Directions for this task –
Copy out the records below, swapping each "Task" for "Request" and changing nothing else, and leave the pictures out.

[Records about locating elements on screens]
--- Start ---

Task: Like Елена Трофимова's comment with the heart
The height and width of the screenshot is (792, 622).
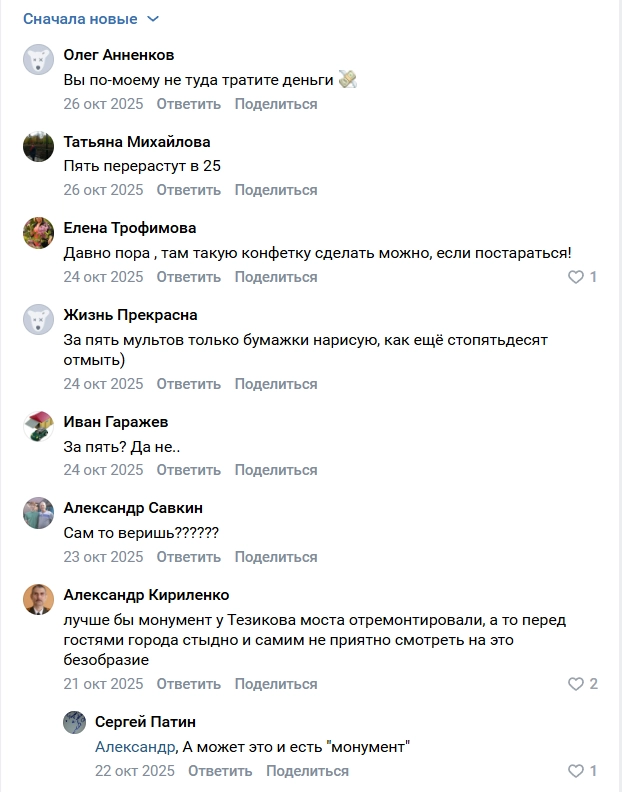Action: click(x=576, y=277)
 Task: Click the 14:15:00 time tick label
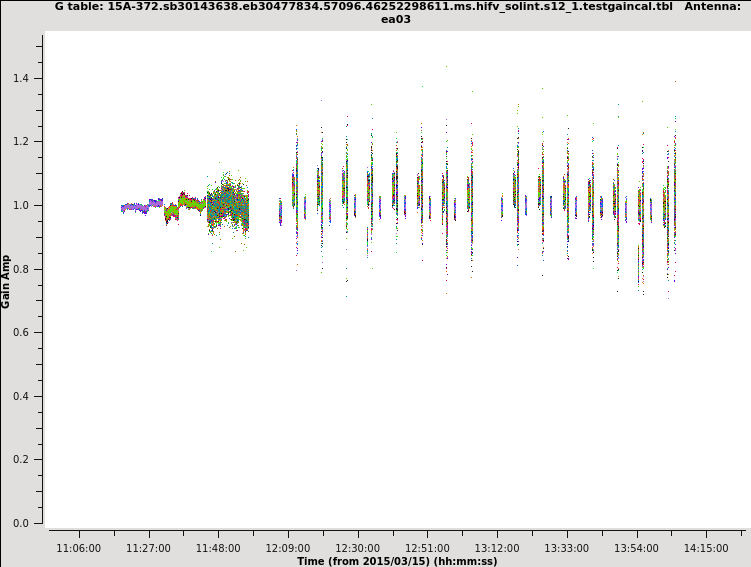[706, 548]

--- End ---

Solution to this problem –
Request: Like Елена Трофимова's comment with the heart
The height and width of the screenshot is (792, 622).
Action: click(x=576, y=277)
 Request: Click the 14:15:00 time tick label
[706, 548]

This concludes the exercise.